Pot is still considered slang

On July 23, Justin Trudeau, Leader of the Liberal Party of Canada, provoked a media stir by saying he favours legalization, regulation and taxation of the hallucinogenic drug, marijuana. Citing crime statistics related to alcohol prohibition in the last century, he linked those to today’s treatment of marijuana users.
Marijuana, also called “cannabis,” refers to the dried leaves, flowering tops, and stems of the hemp plant. It is defined as, “A hemp plant of the genus Cannabis, especially Indian Hemp.”
Cannabis is used recreationally as an intoxicating or hallucinogenic agent. It is usually smoked by users in the form of a cigarette.
Hemp, correctly called Indian Hemp, is native to Asia. It is cultivated both for its fibre, used in making rope and for the drug. The word hemp has been in English since 1597 when it was spelled  haenep. The word is from the Old Teutonic hanapiz (cannabis in Latin).
Nearly every news article, both in print and in the electronic media, used the word “pot” throughout their reports. In fact, pot was so overwhelmingly employed by media, it seemed to be just another synonym for marijuana. No viewer or reader would ever suspect that pot is slang.
Nevertheless, although pot is well-understood to mean marijuana, it continues to be classified as slang. If you look up this word, you’ll find that pot’s drug-related meaning is relegated to about 10th listing — after “cooking vessel,” “container for plants,” “a trap for fish,” and so on. Newer dictionaries often give pot a separate listing when it refers to the drug. For example, in Oxford Canadian (1998), we find: “pot. noun. slang. Marijuana.”

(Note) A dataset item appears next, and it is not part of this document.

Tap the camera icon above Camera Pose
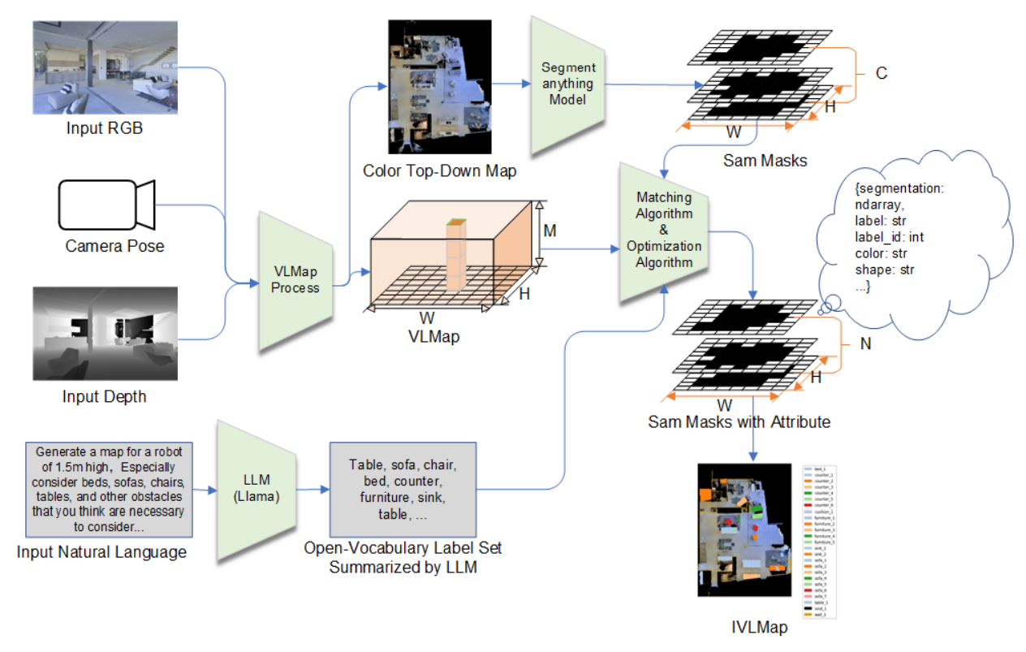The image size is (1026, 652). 106,205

Pot is from Old English where it was spelled pott. By Middle English, we already had today’s spelling. Pot comes from the Vulgar Latin pottus (cooking vessel).
The term pot, as it refers to marijuana, has an uncertain origin but probably is derived from the Mexican Spanish word potiguaya (marijuana leaves). Mexican Spanish has two separate and accepted spellings for marijuana. These are mariguana and marihuana.
Pot was first used as a euphemism for marijuana in the U.S. in 1938, but it is far from being the sole slang expression for this drug. Here are other slang terms for marijuana as listed in American Slang along with their dates of origin: ganja/ganga (1800), dope (1895), Mary Anne (1925), muggles (1926), weed (1929), reefer (1931), tea (1935), splif or spliff (1936), Mary Warner (1938), jive (1938), stick of tea, stick of wood (1938), grass (1938), mizz (1938), Indian Hay (1939), ju-ju (1940), rope (1944), joint (1952), pod (1952), roach (1953), boo (1959), Acupulco Gold (1965), doobie (1967), Mary Jane (1970), hash (1972), puff (1989).
With so many alternatives to choose from, it’s surprising no enterprising journalist has bothered to vary his reports to include at least one of them. But then, perhaps pot is so linked with marijuana in the public’s mind that the other terms are relative unknowns. Except, that is, to users.
Whether or not Trudeau’s idea ever becomes Canadian law probably depends on which party forms the next few governments.